▸ Exercise inputs
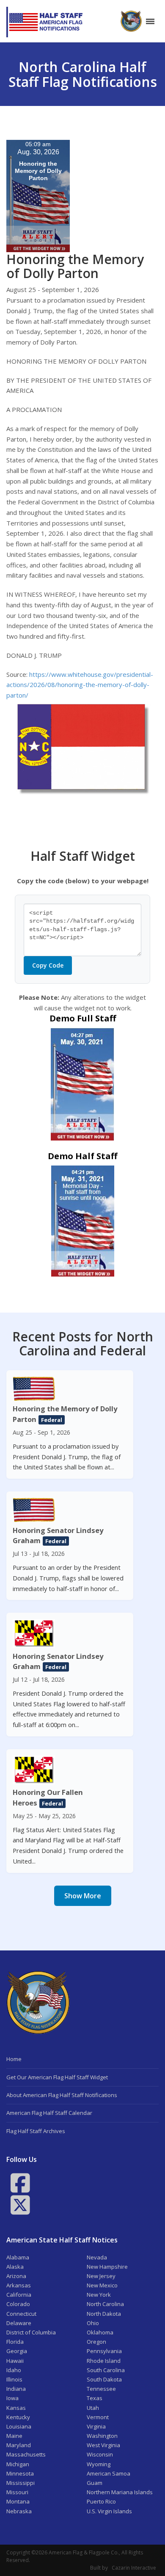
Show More (82, 1895)
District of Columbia (31, 2332)
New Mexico (102, 2285)
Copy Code (47, 965)
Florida (15, 2341)
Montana (18, 2501)
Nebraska (19, 2511)
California (18, 2294)
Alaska (15, 2266)
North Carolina (105, 2304)
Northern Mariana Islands (120, 2492)
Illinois (14, 2379)
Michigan (17, 2464)
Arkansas (18, 2285)
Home (14, 2059)
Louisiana (18, 2426)
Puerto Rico (101, 2501)
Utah (93, 2408)
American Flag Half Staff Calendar (49, 2113)
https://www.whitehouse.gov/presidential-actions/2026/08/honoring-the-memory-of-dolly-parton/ (79, 685)
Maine (14, 2436)
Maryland (18, 2445)
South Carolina (106, 2370)
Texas (94, 2398)
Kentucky (18, 2417)
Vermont (98, 2417)
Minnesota (20, 2473)
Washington (102, 2436)
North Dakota (104, 2313)
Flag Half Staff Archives (35, 2131)
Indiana (16, 2388)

▸ Prompt
From the line that holds "Louisiana (18, 2426)" down to the last line of the material, copy every line exactly and add nothing.

▸ Completed exercise
Louisiana (18, 2426)
Puerto Rico (101, 2501)
Utah (93, 2408)
American Flag Half Staff Calendar (49, 2113)
https://www.whitehouse.gov/presidential-actions/2026/08/honoring-the-memory-of-dolly-parton/ (79, 685)
Maine (14, 2436)
Maryland (18, 2445)
South Carolina (106, 2370)
Texas (94, 2398)
Kentucky (18, 2417)
Vermont (98, 2417)
Minnesota (20, 2473)
Washington (102, 2436)
North Dakota (104, 2313)
Flag Half Staff Archives (35, 2131)
Indiana (16, 2388)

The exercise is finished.